As my third year in Japan draws to a close, and I pack things up for the semi-circumferential flight back to eastern Canada for the summer, I find myself hoping strongly that my economy-class seatmate is not a sumo wrestler, as was the case on my last flight. I am not making this up. He had the full-on samurai hairdo, and wore a purple silk jacket depicting a sumo ring on the back. He was so big that he had to lean forward the entire fourteen-hour flight because he literally could not fit between the shoulders of the people on either side. I would have felt badly for him, had I not been heavily concentrating on feeling sorry for myself. Fortunately, I had an aisle seat, but I had to do contortions every time the flight attendants came through with their carts. I was pretty seriously cranky by the end of the trip, and not looking forward to the two-hour standing-room-only train ride from Narita airport to my apartment in Saitama. Now, though, with the passage of time, I realize that it makes for a pretty good story. It would not have been nearly so compelling a tale had my companion been, say, a porky businessman or a chubby housewife. It took a sumo wrestler to make the story pop.

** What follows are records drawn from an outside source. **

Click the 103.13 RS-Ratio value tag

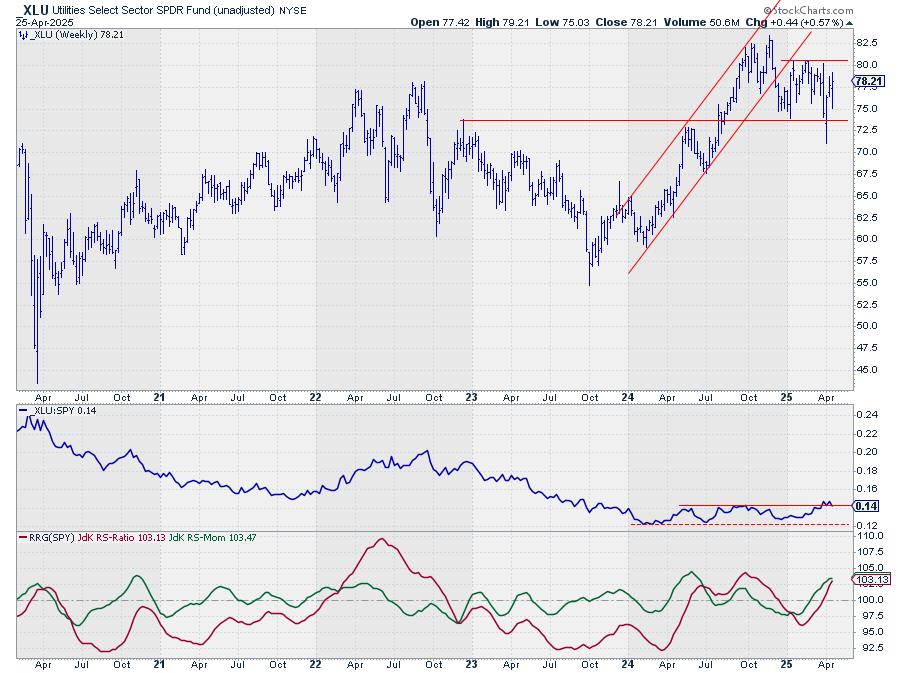coord(868,579)

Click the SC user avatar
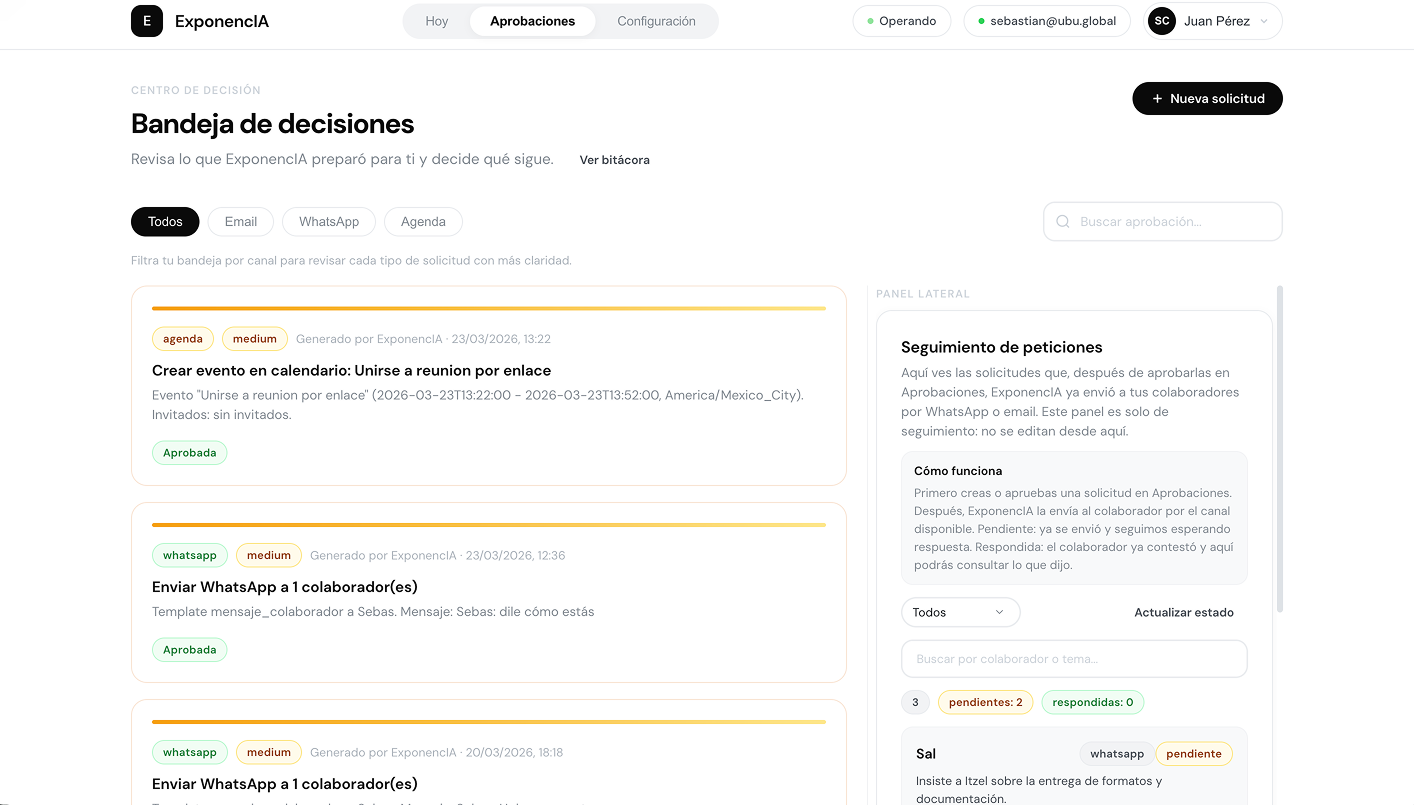pyautogui.click(x=1161, y=21)
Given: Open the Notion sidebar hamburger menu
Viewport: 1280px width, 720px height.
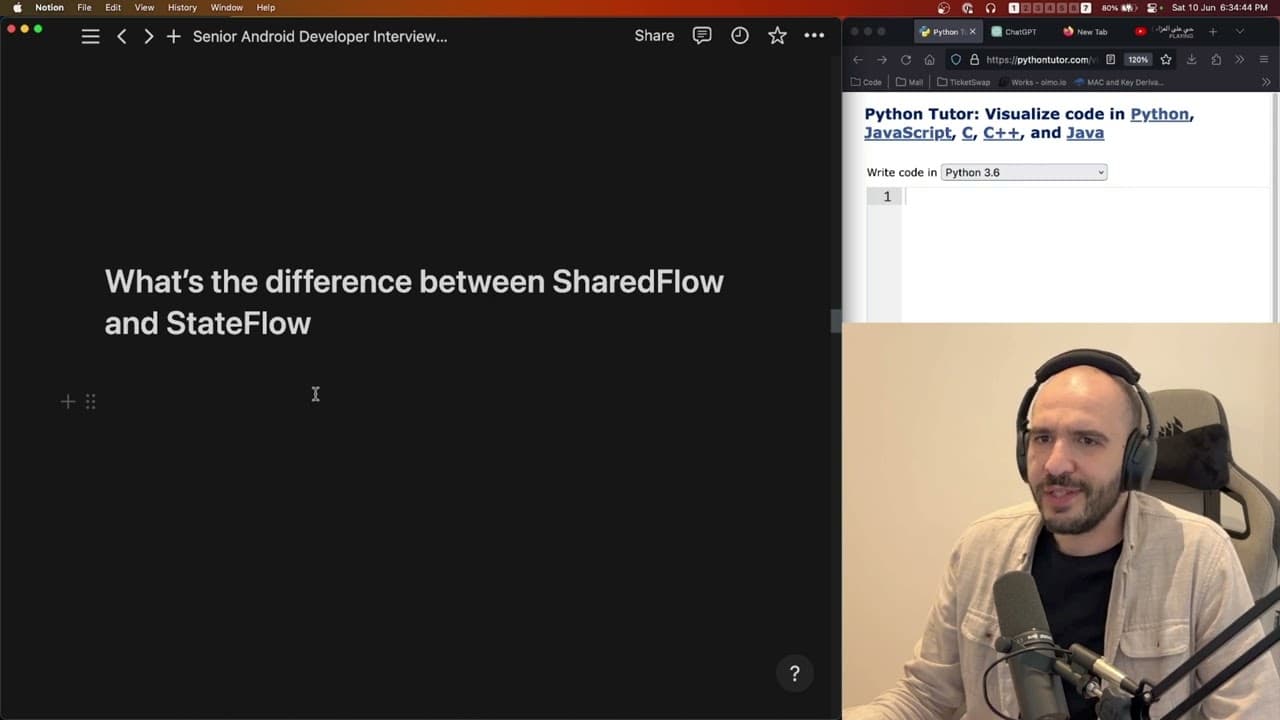Looking at the screenshot, I should coord(90,36).
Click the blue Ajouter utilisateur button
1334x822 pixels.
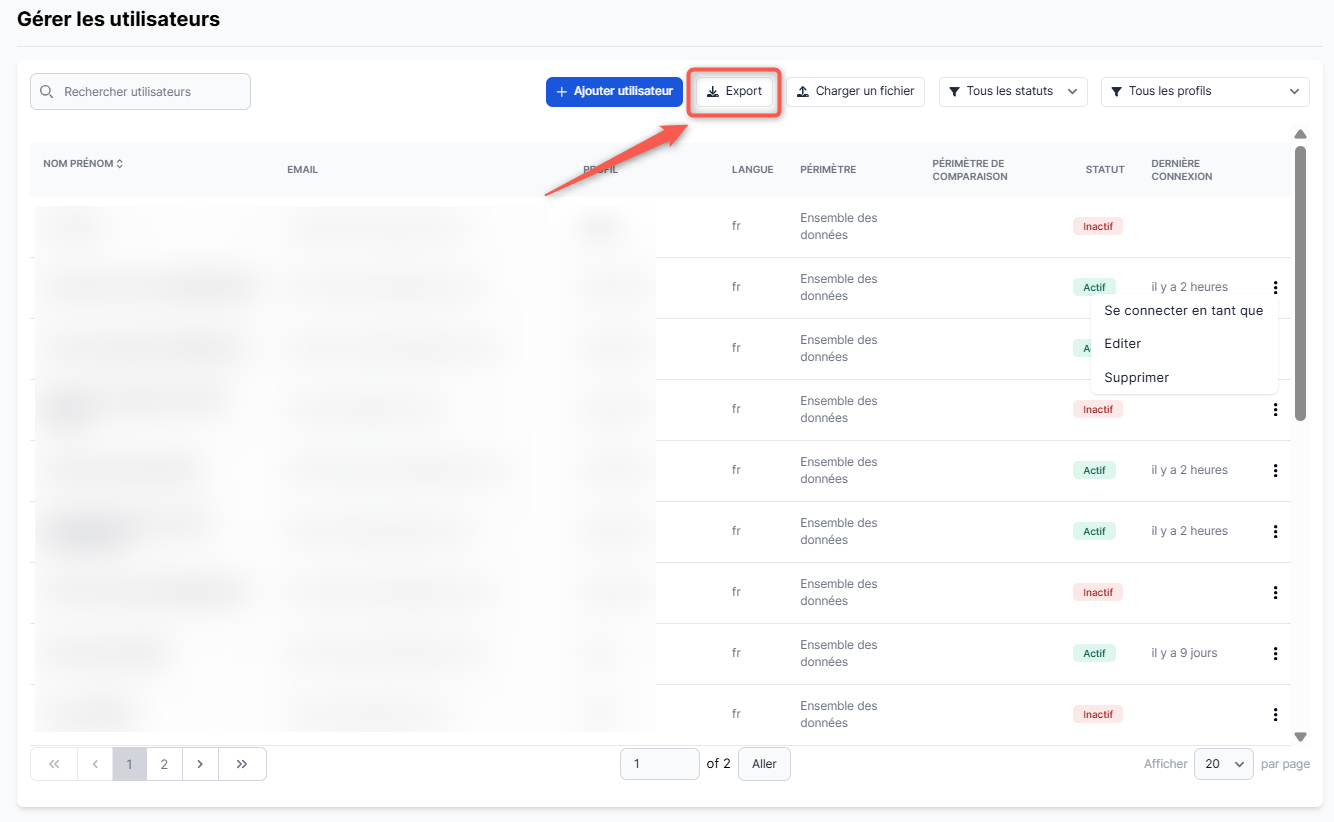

Similarly, I went to the bank the other day with my Japanese assistant and a shopkeeper friend, getting a largish amount of cash for an art purchase (no business is done in Japan by credit card, but that’s another story for another time). My assistant handed all the appropriate withdrawal paperwork along with the passbook to the teller, then called my friend and me (in English) to the wicket when the money had been brought up from the safe. The teller was momentarily taken aback at the sight of two scruffy-blue-jean-and-t-shirt clad kinda big guys about to take charge of the recently dispensed funds. When she realized that we were all friends, she heaved a sigh of relief so palpable that we all laughed aloud, the teller included. Later, I was recounting the story to another friend, and he made the observation that it would have been even funnier had we been wearing the ubiquitous Japanese surgical masks that were so prominently on display during the recent swine flu scare. Imagine how the scene would have played out if two masked men had descended upon the hapless teller! I thought about it for a moment, grinned, and said “Wow… that’s great; that’s really really funny. I imagine as the story matures, that detail will likely get added in the retelling.” So don’t be surprised if, next time you hear the story (and as all my friends will tell you, you’ll never hear my stories just once), it has been tweaked ever so slightly. And that, after all, is what fiction writing is all about: you take a scenario from your life, or that of an acquaintance, or a story you read in the newspaper, and spin a what-if tale around the event.
For a writer, a major plus of living in a foreign country is that everything is potentially a story, because so many things are so different from what you think you know at home. Have you ever noticed, for instance, how much sesame oil resembles maple syrup, or motor oil for that matter? I know there is somebody out there who came to Japan, couldn’t read the writing on the label, made that mistake, and who now has a killer anecdote about sesame pancakes (or, heaven help us, Quaker State waffles), ready to be trotted out at the first opportunity. So, stay tuned for stories, and stories about stories, Tom Swifties, mangled English in Asia, scads of amateur (and amateurish) photos, Japanese mysteries, bizarre foodstuffs that make haggis or head cheese look positively mainstream, Okinawan folk music, Chinese herbal medicines, book reviews that didn’t fit into my BookPage column (whether because of subject or space limitations), and anything else I might think of along the way.
Oh, and by the way, that guy really was a sumo wrestler, not just a porky businessman. I didn’t embellish that part. Honest.